§ **What this task involves**
Please repeat exactly the lines from the one containing "This screenshot has" through the last line of the records, both included, and nothing else, leaving out any pictures.
Source data Block Start
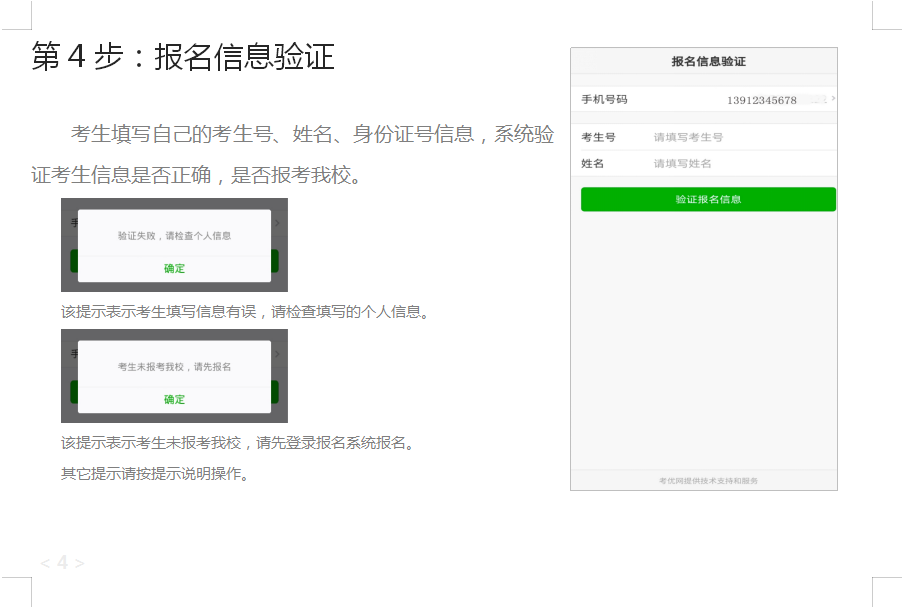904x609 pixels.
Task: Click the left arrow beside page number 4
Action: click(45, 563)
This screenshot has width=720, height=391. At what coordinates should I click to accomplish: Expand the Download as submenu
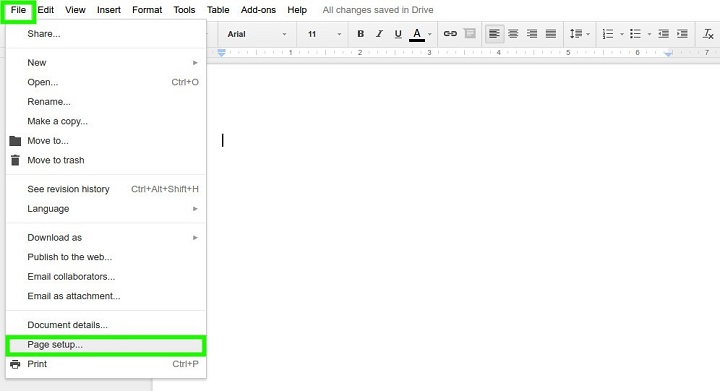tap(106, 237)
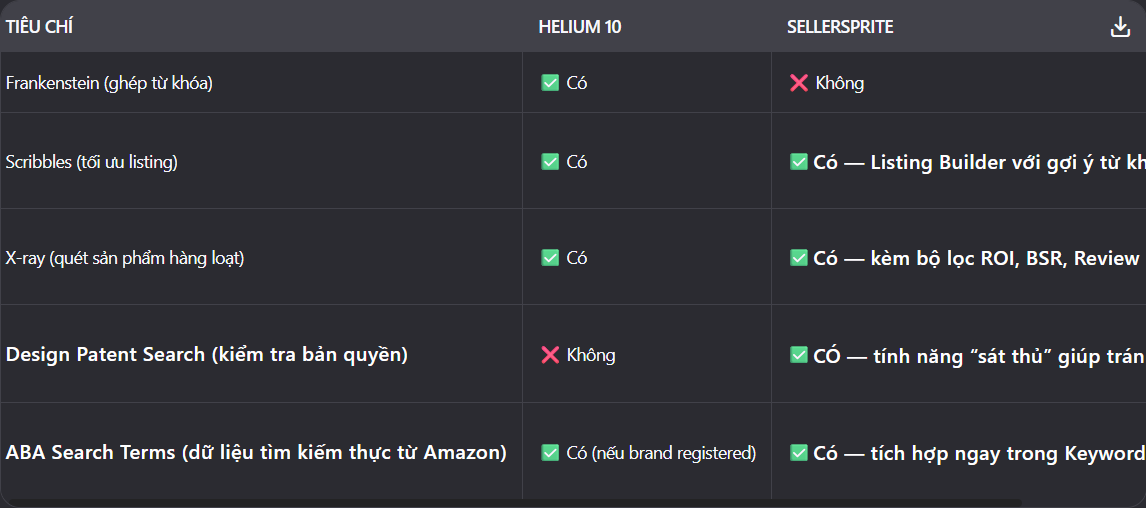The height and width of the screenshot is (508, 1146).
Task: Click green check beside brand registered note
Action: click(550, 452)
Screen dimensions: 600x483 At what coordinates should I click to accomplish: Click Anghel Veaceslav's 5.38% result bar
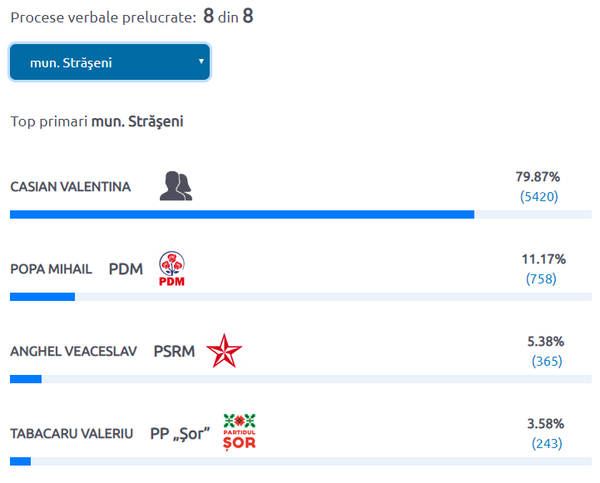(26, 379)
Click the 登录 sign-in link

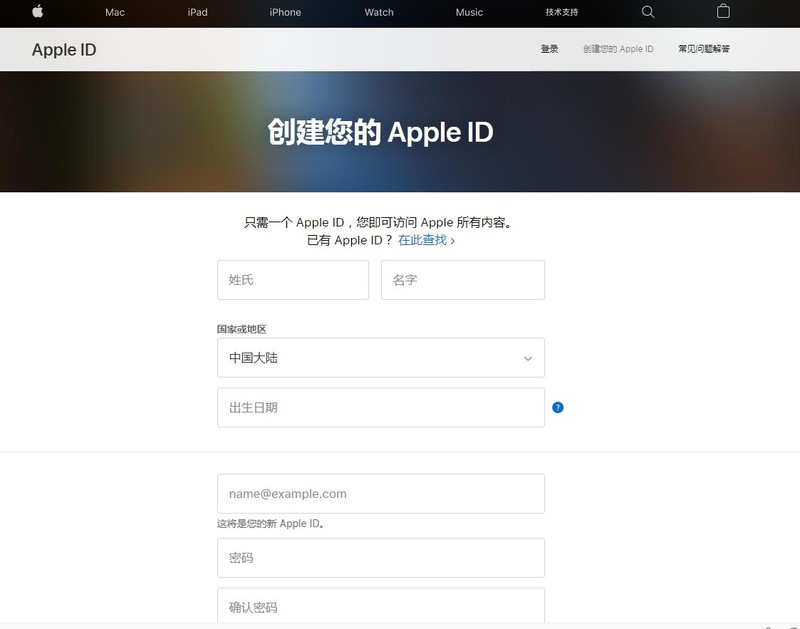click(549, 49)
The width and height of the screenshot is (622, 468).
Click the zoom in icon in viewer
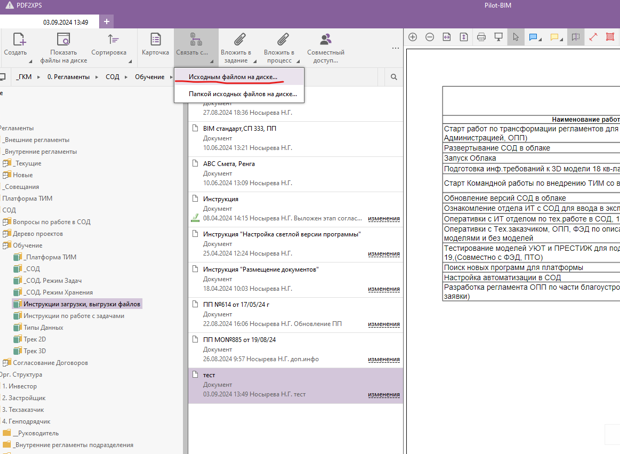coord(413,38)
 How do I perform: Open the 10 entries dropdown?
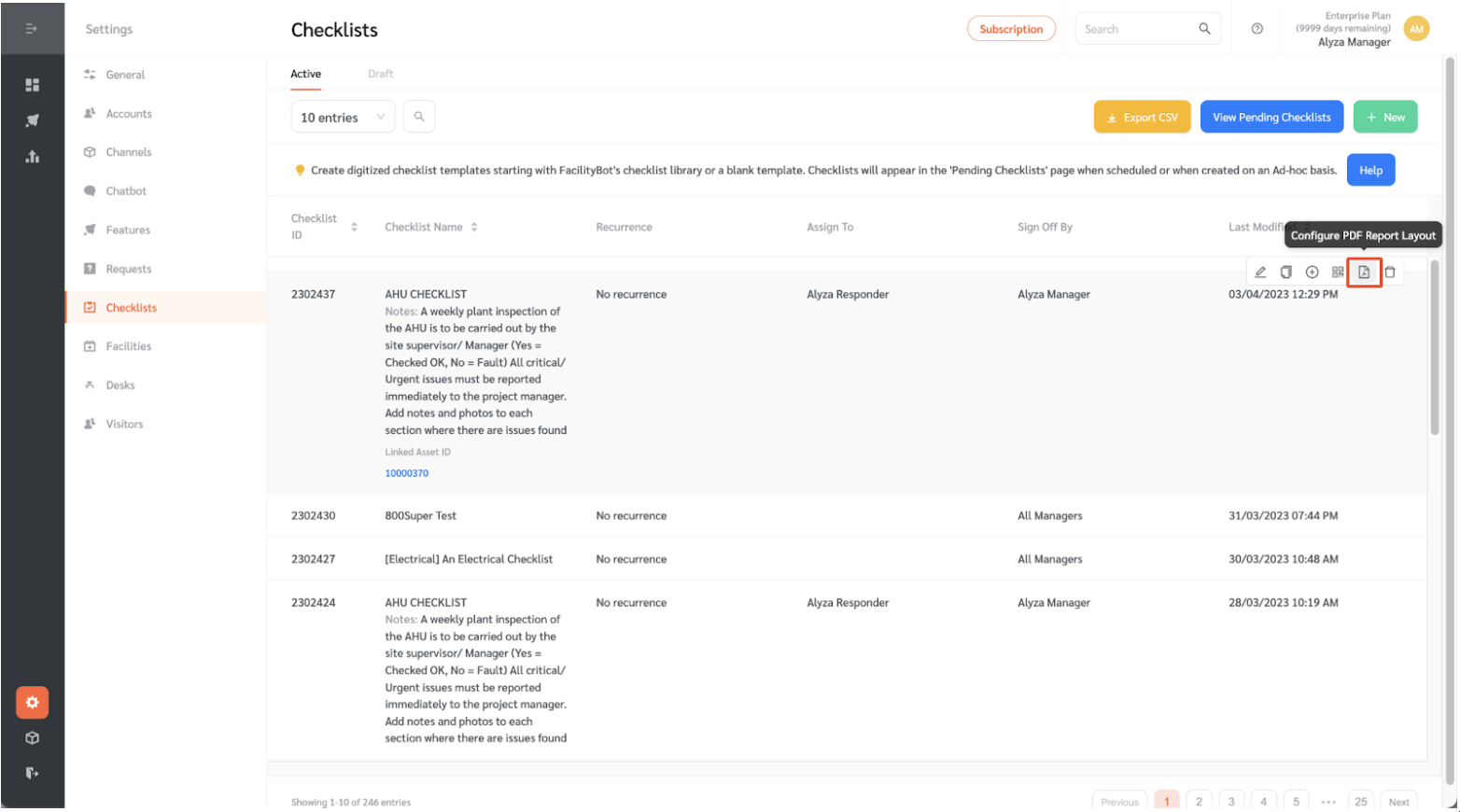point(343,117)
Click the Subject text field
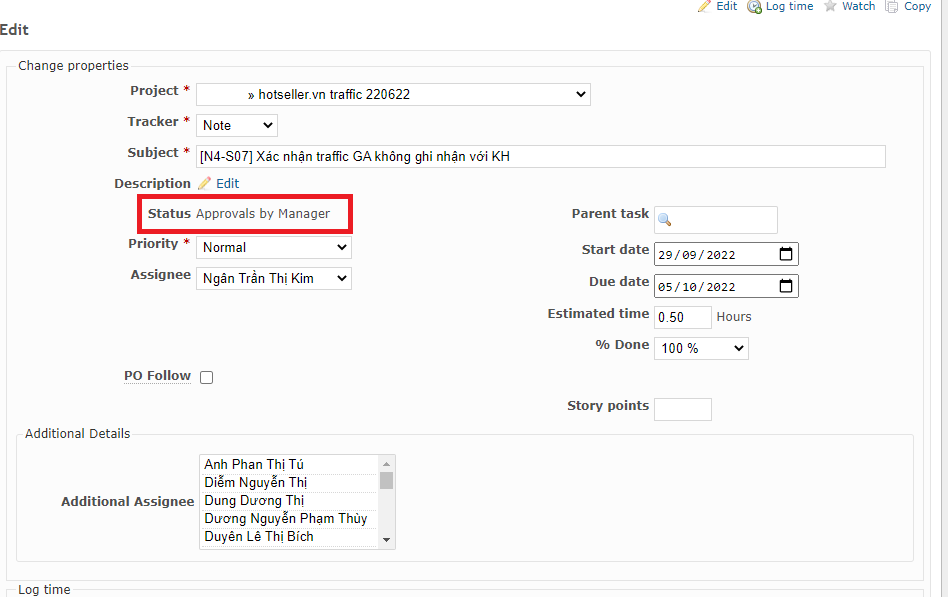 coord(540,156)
Source data Block End
§ **Finished exercise**
This screenshot has width=720, height=391. At what coordinates should I click to accomplish: Expand the Download as submenu
tap(106, 237)
The height and width of the screenshot is (508, 1146).
Task: Click green check beside brand registered note
Action: click(550, 452)
Screen dimensions: 600x483 At what coordinates should I click to accomplish: Click Anghel Veaceslav's 5.38% result bar
(26, 379)
Click the 登录 sign-in link

click(549, 49)
The width and height of the screenshot is (622, 468).
Click the zoom in icon in viewer
coord(413,38)
 How do I perform: Open the 10 entries dropdown?
point(343,117)
Click the Subject text field
 coord(540,156)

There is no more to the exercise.